While she may never change how she feels about Brad, according to the source, Angelina’s feelings about his former wife — and her role in their 2005 split — have shifted. Angelina initially denied seducing Brad while he was still wed to Jennifer Aniston, 56, saying, “To be intimate with a married man, when my own father cheated on my mother, is not something I could forgive.” But in 2008, she and Brad both admitted they “fell in love” while making Mr. & Mrs. Smith, confirming an emotional affair at the very least.
In those early, giddy years, “Angelina showed she had little respect for Jen [and] considered her a second-rate TV actress with no depth or sophistication,” explains the source. Now that she’s older, and after her decades of humanitarian work “championing women,” says the source, Angelina views that chapter of her life very differently. “She wants to be supportive of all women.”
MOVING ON
And to find support herself.
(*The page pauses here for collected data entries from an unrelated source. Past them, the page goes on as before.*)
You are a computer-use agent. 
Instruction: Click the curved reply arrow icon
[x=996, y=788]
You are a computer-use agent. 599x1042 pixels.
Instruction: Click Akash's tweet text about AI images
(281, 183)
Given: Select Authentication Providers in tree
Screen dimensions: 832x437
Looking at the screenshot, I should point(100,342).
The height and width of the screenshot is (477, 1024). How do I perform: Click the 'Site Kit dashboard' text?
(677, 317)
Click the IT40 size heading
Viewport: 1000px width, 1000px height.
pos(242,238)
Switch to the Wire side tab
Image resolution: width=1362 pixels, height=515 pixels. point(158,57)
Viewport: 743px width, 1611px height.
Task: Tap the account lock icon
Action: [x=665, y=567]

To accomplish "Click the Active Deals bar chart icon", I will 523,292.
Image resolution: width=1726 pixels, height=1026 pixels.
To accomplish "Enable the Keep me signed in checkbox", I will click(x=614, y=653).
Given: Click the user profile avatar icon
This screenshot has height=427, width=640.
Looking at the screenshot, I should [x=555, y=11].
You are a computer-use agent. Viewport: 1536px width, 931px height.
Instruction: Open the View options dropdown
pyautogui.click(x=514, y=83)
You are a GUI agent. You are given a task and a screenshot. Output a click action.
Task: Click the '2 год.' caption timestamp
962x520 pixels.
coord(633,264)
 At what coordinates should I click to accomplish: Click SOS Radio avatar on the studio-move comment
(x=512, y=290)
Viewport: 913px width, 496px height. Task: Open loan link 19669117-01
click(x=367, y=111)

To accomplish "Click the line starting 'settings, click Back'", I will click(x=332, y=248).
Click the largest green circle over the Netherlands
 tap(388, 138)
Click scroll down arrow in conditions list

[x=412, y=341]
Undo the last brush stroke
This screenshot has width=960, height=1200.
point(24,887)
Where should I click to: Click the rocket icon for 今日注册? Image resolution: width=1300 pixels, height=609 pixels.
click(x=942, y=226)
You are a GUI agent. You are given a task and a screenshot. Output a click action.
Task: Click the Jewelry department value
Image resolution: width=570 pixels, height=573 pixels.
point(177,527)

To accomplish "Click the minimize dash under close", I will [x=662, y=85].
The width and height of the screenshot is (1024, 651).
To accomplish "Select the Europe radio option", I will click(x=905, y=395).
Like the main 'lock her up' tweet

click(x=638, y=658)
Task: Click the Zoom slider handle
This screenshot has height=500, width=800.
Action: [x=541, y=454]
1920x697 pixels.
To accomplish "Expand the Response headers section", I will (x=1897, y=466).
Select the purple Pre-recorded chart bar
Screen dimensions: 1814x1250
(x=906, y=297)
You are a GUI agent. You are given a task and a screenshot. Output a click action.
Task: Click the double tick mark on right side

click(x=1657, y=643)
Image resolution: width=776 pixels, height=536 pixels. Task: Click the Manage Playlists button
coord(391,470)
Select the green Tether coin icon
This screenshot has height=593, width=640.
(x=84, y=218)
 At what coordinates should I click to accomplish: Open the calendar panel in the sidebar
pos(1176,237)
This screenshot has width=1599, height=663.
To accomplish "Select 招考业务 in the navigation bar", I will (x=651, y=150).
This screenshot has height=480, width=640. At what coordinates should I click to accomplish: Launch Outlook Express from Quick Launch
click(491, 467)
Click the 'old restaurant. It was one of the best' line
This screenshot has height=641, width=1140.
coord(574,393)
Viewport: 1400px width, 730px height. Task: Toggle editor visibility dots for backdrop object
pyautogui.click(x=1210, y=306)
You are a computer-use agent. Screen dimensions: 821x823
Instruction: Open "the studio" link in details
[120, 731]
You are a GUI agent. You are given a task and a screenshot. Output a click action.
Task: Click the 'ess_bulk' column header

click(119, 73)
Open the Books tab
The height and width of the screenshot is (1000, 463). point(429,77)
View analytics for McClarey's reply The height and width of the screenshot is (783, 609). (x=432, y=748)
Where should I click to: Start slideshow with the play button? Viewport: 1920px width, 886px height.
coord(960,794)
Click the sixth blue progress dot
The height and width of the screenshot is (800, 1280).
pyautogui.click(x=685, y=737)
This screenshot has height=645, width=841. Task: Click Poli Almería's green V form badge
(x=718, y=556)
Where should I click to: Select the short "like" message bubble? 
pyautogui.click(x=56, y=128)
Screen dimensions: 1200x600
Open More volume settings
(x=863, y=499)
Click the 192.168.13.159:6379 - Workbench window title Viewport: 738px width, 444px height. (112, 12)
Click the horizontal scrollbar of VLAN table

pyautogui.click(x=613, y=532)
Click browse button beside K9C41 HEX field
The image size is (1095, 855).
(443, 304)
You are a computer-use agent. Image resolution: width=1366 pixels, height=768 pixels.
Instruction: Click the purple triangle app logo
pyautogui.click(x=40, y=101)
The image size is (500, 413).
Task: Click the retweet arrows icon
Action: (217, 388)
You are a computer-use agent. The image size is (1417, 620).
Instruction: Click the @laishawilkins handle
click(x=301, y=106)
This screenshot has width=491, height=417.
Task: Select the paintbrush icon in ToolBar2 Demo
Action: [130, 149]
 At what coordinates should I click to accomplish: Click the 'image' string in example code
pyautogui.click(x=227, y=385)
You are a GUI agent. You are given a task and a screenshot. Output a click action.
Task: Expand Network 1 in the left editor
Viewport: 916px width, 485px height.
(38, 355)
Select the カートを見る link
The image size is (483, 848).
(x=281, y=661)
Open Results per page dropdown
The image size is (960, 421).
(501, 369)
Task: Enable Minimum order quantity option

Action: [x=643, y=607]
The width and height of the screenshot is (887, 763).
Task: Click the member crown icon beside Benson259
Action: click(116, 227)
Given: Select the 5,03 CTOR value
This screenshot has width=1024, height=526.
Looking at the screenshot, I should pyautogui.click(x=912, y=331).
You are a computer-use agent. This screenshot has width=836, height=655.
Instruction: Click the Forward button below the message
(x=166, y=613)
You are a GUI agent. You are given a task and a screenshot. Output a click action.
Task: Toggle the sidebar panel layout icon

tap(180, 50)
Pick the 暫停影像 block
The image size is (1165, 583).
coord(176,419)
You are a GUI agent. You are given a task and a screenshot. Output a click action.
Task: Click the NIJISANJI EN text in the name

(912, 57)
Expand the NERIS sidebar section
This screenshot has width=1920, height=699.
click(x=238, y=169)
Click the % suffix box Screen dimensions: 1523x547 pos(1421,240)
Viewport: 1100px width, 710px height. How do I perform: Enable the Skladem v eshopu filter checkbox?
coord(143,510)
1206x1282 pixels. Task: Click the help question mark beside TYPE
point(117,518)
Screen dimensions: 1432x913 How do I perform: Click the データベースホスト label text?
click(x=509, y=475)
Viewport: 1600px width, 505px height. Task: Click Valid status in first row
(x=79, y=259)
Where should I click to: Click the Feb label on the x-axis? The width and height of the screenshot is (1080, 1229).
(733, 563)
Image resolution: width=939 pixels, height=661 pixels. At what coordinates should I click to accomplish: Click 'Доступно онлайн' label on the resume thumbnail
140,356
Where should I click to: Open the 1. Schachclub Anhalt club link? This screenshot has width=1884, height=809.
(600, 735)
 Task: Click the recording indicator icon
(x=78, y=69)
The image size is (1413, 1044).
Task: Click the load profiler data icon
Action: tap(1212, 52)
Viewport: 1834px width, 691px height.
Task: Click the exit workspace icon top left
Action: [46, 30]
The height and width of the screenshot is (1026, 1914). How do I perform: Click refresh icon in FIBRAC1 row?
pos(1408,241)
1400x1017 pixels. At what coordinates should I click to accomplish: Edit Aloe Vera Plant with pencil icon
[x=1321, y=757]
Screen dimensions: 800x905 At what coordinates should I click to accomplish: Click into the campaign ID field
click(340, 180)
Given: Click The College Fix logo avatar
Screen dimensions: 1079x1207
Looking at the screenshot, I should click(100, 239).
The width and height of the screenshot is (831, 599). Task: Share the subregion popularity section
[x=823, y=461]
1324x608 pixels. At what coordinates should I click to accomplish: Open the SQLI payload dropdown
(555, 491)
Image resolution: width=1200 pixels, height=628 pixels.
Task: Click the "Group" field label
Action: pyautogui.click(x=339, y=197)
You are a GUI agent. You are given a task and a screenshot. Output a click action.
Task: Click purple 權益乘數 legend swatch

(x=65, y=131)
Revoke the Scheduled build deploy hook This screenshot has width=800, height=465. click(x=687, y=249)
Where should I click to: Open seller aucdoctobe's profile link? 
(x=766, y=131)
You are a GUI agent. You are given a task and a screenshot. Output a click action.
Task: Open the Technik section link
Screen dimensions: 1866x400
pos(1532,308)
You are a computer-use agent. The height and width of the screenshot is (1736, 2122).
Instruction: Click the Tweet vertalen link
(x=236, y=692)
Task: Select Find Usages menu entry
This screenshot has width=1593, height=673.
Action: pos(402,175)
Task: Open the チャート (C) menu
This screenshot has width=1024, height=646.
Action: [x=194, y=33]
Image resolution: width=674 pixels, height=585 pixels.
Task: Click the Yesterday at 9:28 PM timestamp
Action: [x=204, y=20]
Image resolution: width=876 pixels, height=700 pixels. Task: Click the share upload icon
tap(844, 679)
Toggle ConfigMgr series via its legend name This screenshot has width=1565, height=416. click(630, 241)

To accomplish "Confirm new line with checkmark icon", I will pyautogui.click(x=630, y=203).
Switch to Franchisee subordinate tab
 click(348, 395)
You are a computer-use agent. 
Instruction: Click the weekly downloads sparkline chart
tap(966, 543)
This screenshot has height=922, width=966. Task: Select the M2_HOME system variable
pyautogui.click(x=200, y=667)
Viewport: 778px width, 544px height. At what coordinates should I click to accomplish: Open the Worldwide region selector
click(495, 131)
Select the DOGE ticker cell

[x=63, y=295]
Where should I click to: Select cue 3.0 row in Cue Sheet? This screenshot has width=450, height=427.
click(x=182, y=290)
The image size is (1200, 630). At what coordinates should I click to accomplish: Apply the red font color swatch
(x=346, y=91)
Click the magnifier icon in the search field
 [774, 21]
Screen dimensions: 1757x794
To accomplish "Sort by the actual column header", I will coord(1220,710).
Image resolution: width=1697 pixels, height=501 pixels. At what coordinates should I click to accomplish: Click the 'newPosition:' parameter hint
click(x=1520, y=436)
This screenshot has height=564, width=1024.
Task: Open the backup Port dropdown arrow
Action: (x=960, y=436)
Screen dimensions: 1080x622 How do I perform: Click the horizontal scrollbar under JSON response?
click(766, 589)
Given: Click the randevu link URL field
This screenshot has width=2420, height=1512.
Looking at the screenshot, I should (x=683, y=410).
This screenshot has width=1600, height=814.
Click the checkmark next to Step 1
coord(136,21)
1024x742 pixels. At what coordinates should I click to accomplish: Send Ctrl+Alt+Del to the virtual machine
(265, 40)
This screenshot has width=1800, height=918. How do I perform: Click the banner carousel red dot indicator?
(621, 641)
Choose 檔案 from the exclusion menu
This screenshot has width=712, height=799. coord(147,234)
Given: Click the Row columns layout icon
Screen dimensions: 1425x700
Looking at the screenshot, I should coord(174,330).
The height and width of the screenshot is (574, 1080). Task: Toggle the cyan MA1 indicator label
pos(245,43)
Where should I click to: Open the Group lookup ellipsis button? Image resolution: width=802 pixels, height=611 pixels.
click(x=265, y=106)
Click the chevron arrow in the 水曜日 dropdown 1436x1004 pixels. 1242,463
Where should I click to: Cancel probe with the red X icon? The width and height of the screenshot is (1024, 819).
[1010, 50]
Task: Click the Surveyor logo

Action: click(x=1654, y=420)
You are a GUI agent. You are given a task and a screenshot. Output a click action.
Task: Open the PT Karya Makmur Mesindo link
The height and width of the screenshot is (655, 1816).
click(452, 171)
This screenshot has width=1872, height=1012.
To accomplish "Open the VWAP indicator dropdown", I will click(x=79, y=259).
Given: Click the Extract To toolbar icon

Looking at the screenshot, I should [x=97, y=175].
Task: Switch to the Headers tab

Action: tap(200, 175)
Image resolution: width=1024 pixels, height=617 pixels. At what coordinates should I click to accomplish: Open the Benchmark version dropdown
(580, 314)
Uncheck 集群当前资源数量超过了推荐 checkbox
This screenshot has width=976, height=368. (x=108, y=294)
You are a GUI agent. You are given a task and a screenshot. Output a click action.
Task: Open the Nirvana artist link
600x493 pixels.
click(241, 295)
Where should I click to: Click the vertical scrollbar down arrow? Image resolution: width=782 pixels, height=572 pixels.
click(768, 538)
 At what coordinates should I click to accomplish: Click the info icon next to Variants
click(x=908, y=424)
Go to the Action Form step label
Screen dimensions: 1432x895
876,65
Last fall while promoting her film Maria, the former special envoy for the United Nations High Commissioner for Refugees admitted to feeling “a loneliness” in her life. She’s ready to change that. “A serious relationship was the last thing she wanted or needed — the kids always came first,” says the source. “That’s not to say she didn’t squeeze in a fling or two.” On the verge of being an empty nester, says the source, “dating would be nice.”
It’s time to move on — and be open. “I’m looking forward to my fifties,” she told British Vogue. “I feel that I’m gonna hit my stride in my fifties.”